Exercise
With all images omitted, write out the records word for word.

### Given data

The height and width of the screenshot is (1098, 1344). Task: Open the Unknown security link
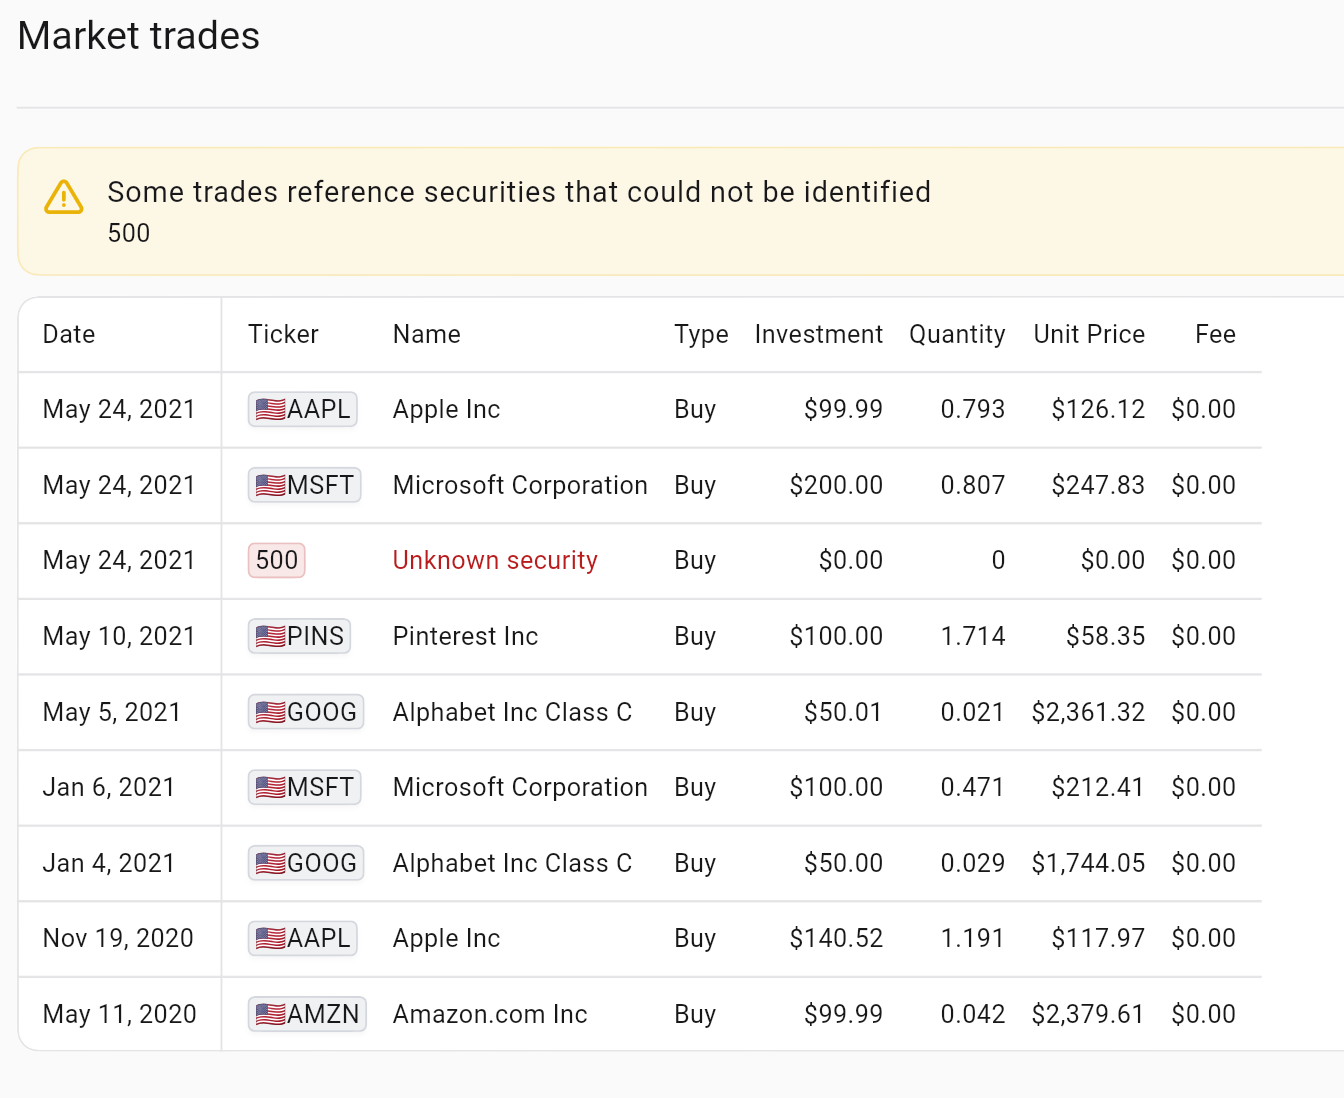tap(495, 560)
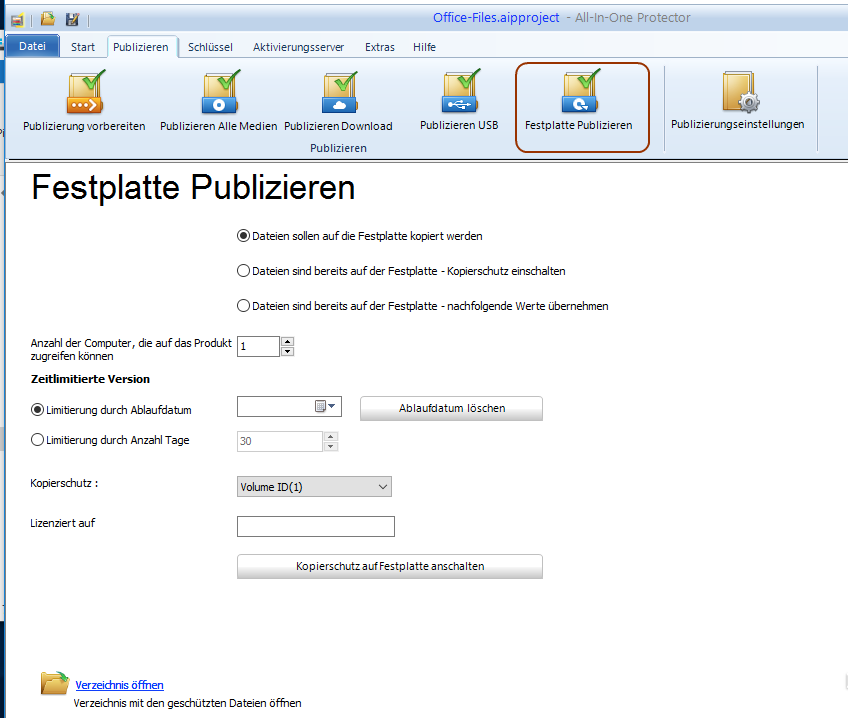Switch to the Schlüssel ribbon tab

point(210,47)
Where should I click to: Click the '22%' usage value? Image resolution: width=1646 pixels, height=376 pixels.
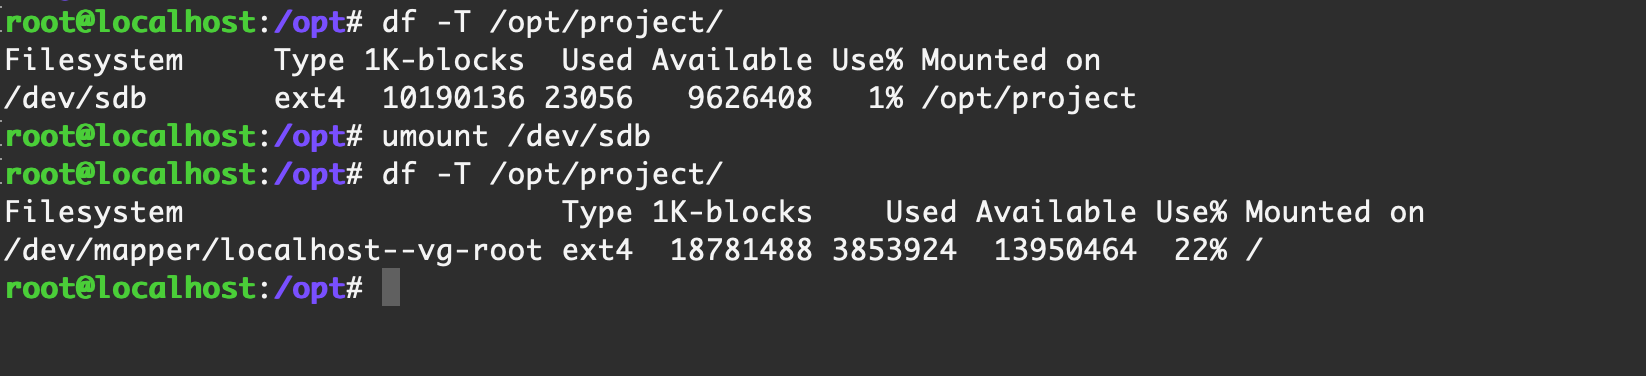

######

Result of the exercise
The height and width of the screenshot is (1098, 1344). Task: Open the Unknown security link
tap(495, 560)
Switch to the Schlüssel ribbon tab

point(210,47)
Where should I click to: Click the '22%' usage value? Image resolution: width=1646 pixels, height=376 pixels.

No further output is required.